DATASET:
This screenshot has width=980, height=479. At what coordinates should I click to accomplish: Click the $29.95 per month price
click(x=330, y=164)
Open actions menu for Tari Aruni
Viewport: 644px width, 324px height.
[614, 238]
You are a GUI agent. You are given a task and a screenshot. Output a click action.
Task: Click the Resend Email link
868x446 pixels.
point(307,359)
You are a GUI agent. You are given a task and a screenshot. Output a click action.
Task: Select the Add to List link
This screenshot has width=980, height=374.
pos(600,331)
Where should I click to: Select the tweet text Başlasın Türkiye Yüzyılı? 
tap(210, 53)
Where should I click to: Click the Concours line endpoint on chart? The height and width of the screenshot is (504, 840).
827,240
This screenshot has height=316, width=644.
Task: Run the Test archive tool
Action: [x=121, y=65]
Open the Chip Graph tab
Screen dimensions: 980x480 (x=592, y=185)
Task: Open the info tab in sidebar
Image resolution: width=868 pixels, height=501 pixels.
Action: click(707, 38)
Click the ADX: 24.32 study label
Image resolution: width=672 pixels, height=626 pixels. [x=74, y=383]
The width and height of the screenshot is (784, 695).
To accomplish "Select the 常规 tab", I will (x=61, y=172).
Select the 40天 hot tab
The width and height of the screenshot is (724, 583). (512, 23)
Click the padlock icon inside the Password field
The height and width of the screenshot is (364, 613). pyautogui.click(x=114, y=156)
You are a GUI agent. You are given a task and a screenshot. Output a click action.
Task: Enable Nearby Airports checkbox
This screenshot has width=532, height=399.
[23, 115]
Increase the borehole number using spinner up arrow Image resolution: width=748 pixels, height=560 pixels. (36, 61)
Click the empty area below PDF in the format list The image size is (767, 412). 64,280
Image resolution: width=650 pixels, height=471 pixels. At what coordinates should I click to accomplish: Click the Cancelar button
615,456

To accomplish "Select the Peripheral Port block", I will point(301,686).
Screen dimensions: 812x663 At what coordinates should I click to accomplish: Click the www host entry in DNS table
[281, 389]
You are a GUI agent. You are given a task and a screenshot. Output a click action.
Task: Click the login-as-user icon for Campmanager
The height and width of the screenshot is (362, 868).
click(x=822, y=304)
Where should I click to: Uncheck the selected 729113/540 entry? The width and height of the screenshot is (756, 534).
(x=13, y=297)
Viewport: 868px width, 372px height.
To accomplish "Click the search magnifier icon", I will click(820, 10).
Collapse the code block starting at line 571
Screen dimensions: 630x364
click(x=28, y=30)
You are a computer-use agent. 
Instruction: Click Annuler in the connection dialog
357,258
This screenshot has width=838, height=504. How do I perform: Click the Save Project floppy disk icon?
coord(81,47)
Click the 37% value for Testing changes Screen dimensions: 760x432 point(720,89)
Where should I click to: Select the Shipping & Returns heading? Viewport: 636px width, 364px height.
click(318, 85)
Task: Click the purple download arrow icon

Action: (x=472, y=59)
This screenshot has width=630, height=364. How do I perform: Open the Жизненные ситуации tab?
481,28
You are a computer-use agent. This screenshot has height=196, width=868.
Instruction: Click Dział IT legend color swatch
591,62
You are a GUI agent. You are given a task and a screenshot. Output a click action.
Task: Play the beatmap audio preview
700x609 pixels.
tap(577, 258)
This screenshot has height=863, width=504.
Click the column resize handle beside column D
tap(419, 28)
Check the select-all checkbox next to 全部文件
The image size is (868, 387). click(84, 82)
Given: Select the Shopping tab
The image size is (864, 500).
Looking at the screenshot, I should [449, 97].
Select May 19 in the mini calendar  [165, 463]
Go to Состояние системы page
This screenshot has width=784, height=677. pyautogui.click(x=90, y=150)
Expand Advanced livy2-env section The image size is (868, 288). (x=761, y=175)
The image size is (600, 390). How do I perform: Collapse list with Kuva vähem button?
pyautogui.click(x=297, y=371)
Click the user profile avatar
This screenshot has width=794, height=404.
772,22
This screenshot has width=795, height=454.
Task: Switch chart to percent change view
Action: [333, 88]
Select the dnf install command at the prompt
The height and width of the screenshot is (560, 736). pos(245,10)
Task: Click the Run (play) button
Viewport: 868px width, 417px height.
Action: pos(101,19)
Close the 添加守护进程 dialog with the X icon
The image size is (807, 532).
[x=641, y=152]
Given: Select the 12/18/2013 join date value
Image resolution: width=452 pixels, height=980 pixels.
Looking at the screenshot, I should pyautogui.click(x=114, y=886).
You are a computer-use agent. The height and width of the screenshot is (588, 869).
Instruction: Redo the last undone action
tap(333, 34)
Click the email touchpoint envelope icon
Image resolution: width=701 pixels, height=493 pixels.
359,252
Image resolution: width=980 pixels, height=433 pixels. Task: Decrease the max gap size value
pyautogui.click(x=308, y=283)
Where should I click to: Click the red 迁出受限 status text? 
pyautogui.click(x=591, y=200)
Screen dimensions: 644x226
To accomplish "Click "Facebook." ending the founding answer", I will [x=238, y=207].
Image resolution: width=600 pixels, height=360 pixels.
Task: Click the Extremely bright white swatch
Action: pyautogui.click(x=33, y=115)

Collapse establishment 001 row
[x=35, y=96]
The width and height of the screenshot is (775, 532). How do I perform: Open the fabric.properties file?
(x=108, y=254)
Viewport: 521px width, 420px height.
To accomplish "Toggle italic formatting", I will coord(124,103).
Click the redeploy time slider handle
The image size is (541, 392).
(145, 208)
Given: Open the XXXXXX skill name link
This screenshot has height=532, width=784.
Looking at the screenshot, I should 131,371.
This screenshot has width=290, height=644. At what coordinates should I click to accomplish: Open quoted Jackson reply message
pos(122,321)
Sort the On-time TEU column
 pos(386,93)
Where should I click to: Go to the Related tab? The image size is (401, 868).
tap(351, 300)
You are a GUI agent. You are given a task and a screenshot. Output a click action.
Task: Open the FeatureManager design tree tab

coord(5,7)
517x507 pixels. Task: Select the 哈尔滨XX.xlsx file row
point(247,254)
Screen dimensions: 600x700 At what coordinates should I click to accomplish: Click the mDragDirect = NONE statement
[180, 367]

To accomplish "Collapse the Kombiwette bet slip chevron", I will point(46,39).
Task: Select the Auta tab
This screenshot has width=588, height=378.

TASK PROMPT: Scan the entries above for the word "computer", then copy every line in which it occurs.

ANSWER TO THIS EXERCISE:
You are a computer-use agent. 
You are a computer-use agent. This screenshot has height=196, width=868.
You are a computer-use agent. The height and width of the screenshot is (588, 869).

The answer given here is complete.